● **PROBLEM TO SOLVE**:
Write out every one of the records below word for word, but leave out the pictures.

● **DATA PROVIDED**:
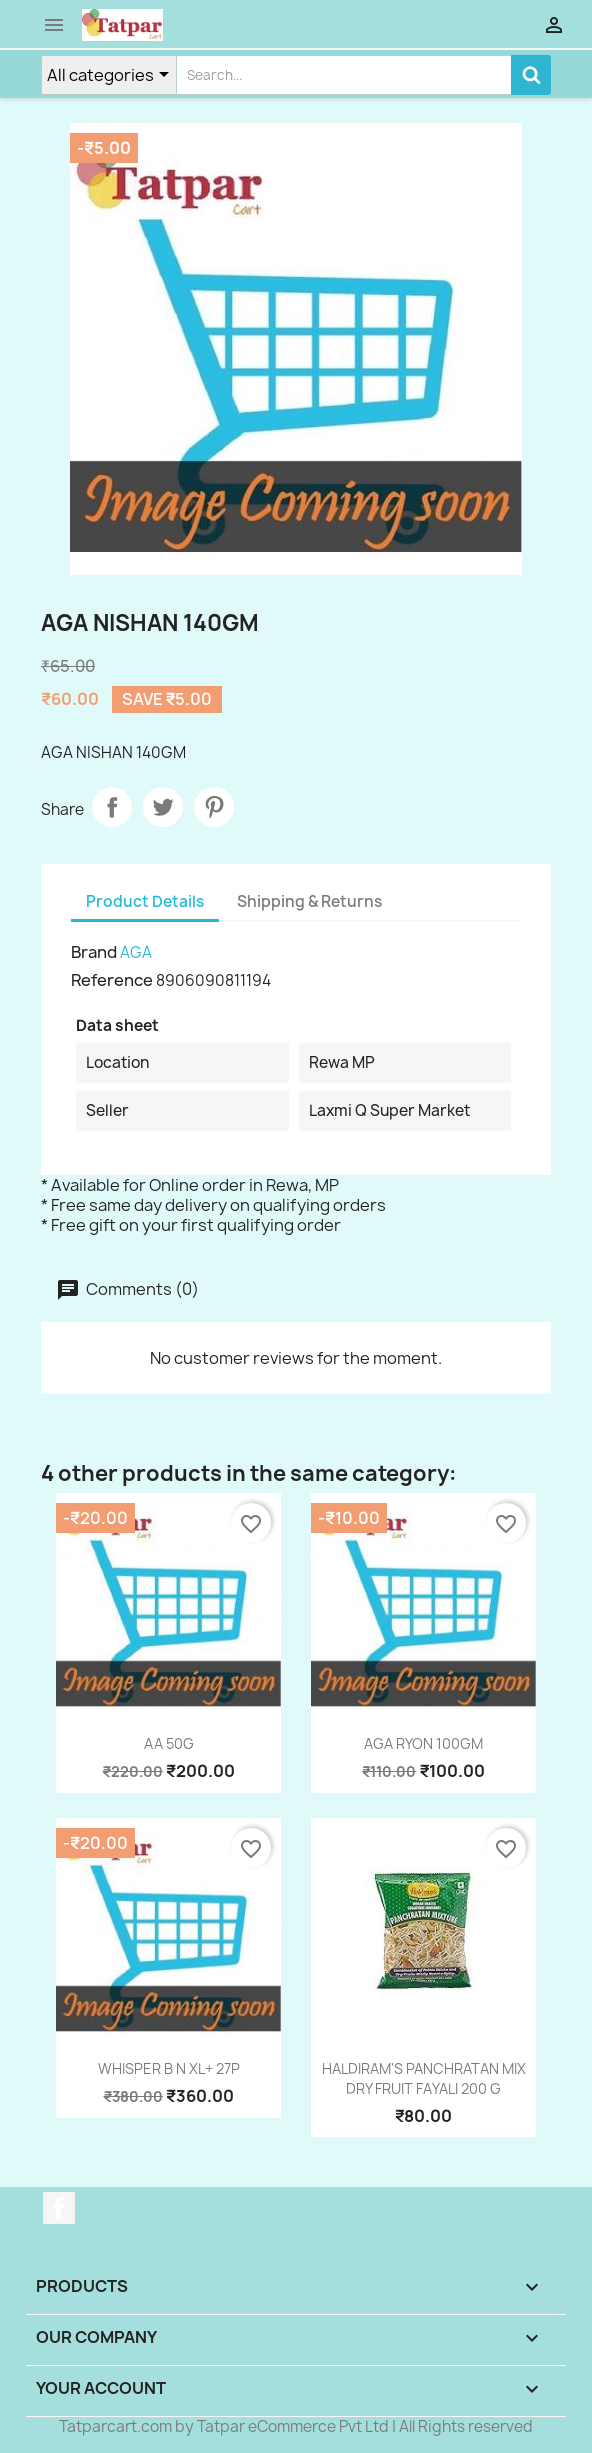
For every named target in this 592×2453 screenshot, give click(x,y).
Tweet (163, 807)
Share (112, 807)
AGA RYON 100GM (423, 1743)
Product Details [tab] (145, 901)
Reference (112, 980)
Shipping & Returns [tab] (309, 901)
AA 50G (169, 1743)
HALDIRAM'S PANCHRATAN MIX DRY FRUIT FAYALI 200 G (424, 2078)
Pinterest (214, 807)
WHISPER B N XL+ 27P (169, 2068)
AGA (136, 952)
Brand (94, 952)
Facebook (59, 2208)
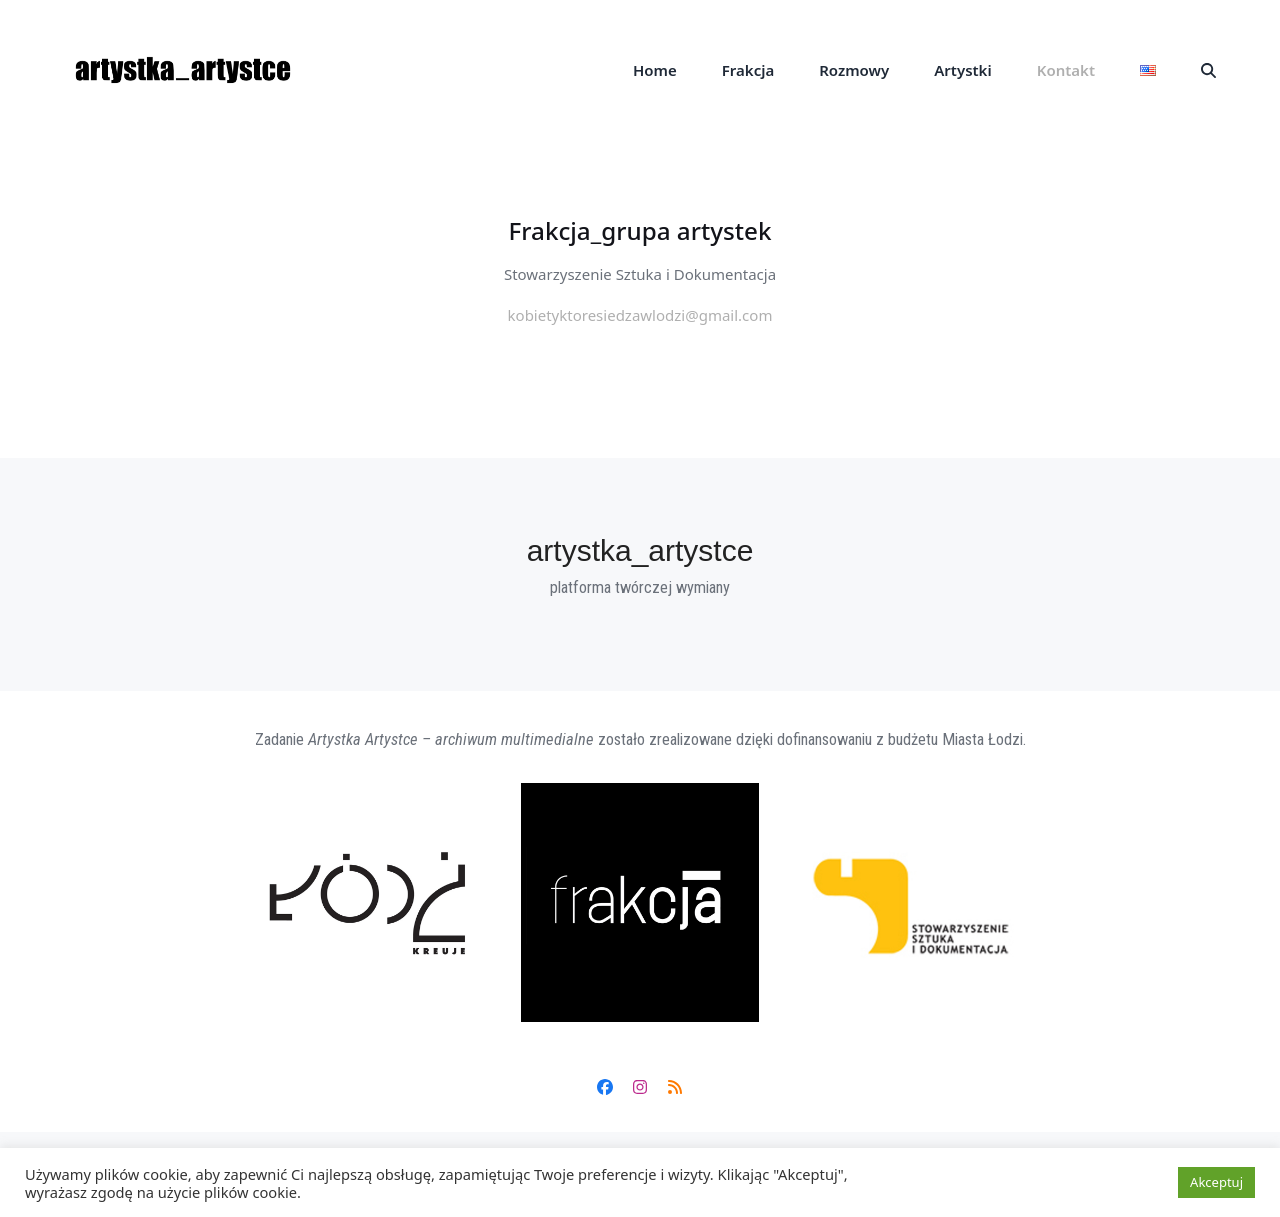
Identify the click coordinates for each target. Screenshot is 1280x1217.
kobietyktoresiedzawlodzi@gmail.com (640, 315)
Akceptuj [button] (1216, 1182)
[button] (1208, 70)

● **FULL OUTPUT**:
For every named target in this 592×2453 screenshot, give click(x,y).
Tweet (163, 807)
Share (112, 807)
AGA RYON 100GM (423, 1743)
Product Details [tab] (145, 901)
Reference (112, 980)
Shipping & Returns [tab] (309, 901)
AA 50G (169, 1743)
HALDIRAM'S PANCHRATAN MIX DRY FRUIT FAYALI 200 G (424, 2078)
Pinterest (214, 807)
WHISPER B N XL+ 27P (169, 2068)
AGA (136, 952)
Brand (94, 952)
Facebook (59, 2208)
Identify the click coordinates for each target. Screenshot is 1280x1217.
kobietyktoresiedzawlodzi@gmail.com (640, 315)
Akceptuj [button] (1216, 1182)
[button] (1208, 70)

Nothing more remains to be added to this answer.